▶ What the exercise asks
Search the material for the word "computer" and copy every line in which it occurs.

▶ Data for the task
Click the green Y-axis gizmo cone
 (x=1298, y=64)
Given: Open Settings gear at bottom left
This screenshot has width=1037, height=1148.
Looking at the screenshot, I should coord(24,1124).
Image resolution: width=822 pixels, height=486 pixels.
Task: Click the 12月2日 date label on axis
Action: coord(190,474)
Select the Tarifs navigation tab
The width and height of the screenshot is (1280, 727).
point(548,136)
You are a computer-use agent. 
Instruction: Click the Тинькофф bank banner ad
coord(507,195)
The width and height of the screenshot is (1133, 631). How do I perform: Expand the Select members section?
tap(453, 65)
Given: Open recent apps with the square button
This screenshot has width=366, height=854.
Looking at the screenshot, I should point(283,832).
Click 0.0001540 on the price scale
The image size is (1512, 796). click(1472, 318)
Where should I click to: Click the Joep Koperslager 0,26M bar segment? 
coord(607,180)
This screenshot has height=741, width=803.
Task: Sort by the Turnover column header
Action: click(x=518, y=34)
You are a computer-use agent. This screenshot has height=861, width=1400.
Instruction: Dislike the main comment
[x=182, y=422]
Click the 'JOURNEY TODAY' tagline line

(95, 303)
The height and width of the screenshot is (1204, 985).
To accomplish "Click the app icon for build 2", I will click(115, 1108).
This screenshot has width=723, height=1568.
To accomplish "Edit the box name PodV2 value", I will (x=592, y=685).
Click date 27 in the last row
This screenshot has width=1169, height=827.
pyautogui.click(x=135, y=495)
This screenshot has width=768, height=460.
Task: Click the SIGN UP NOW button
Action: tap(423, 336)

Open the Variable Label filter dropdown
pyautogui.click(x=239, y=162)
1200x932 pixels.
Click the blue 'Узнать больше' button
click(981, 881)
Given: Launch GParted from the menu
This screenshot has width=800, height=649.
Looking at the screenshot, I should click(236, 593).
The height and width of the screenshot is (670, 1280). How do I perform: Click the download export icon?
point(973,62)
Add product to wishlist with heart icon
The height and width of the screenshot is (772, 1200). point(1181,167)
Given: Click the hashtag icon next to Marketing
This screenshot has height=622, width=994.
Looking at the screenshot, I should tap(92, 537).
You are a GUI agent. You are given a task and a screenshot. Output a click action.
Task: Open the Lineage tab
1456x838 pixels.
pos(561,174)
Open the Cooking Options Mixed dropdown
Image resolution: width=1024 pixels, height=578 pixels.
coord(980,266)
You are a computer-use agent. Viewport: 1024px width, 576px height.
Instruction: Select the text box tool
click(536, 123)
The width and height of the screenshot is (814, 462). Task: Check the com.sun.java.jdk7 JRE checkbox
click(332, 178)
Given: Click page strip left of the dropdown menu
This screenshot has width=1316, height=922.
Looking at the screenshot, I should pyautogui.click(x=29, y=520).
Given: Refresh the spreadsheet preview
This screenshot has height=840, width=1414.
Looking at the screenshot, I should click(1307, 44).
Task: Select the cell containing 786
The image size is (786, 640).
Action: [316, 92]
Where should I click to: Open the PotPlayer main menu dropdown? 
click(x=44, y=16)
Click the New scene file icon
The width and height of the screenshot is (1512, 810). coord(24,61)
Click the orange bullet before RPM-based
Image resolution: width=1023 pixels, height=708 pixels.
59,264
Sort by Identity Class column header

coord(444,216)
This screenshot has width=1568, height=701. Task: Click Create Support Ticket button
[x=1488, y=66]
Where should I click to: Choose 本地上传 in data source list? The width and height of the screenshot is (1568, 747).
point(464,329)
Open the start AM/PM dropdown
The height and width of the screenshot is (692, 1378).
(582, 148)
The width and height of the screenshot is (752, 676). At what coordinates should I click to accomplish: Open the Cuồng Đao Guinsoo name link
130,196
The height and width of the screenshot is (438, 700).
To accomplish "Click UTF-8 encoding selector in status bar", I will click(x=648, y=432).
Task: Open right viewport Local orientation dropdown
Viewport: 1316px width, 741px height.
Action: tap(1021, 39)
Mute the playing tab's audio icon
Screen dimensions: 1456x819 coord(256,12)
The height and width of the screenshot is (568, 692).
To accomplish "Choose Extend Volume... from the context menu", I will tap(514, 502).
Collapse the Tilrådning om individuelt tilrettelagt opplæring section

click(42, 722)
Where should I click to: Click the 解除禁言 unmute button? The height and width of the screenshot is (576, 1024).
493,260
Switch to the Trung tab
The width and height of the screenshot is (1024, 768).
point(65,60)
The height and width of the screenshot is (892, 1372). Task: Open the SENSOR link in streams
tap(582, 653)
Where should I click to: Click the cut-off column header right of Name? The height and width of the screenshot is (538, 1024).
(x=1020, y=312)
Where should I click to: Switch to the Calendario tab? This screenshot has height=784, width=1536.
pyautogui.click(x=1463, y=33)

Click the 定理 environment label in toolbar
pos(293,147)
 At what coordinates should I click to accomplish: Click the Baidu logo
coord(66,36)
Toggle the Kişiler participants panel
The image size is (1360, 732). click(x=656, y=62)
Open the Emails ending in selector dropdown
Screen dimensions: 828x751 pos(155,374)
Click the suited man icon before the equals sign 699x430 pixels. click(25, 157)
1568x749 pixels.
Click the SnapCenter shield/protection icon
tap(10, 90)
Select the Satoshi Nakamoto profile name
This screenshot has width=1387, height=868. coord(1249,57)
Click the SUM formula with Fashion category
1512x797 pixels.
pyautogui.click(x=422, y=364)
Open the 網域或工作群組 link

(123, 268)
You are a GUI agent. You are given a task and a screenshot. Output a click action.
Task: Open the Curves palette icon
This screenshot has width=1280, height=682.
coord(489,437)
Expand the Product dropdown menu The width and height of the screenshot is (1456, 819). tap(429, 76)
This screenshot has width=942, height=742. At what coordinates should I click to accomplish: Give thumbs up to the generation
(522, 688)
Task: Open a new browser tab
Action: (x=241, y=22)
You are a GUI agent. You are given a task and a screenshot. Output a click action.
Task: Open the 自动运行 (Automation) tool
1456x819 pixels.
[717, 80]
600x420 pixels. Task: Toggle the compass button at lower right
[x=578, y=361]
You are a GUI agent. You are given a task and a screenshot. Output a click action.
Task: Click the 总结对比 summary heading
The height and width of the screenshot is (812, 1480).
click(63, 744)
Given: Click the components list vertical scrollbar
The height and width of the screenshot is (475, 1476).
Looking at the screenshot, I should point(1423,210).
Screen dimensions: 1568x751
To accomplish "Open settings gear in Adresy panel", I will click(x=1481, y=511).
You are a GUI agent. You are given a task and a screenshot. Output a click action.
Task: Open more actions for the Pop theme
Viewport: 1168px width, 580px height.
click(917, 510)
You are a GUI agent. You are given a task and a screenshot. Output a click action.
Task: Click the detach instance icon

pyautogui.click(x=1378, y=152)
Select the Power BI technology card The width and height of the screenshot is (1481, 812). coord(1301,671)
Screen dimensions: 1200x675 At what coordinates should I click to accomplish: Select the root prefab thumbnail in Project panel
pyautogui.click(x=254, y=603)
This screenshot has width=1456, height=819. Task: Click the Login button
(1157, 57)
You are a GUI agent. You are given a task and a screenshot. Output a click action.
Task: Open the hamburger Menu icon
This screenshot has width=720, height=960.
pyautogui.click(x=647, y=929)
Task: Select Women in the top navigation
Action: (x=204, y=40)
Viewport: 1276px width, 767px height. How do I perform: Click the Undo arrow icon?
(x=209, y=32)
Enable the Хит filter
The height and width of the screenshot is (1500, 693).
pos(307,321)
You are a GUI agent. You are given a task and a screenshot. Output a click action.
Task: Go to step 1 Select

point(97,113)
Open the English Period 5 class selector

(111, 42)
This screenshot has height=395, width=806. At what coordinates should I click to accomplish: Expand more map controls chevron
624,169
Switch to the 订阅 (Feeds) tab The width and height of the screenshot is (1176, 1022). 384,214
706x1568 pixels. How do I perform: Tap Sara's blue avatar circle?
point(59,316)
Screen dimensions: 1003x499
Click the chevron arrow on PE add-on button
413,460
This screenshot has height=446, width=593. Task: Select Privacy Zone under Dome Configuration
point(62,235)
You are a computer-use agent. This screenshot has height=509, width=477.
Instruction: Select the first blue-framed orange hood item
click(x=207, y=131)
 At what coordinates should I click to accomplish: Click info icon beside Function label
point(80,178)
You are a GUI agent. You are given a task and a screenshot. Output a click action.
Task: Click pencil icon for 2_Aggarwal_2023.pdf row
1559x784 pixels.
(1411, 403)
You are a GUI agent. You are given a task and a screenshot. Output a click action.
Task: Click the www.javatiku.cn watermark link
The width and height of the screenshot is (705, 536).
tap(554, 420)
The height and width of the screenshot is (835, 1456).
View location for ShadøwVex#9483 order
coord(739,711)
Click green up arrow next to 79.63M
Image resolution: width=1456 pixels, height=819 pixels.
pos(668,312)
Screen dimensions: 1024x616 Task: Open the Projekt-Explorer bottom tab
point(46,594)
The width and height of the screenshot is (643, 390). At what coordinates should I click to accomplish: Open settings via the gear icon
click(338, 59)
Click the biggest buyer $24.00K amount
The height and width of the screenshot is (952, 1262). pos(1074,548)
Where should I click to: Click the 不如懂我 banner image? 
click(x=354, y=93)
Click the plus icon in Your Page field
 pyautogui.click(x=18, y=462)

▶ Result for this task
You are a computer-use agent. 
You are a computer-use agent. This screenshot has height=861, width=1400.
You are a computer-use agent. Viewport: 1024px width, 576px height.
You are a computer-use agent. This screenshot has height=509, width=477.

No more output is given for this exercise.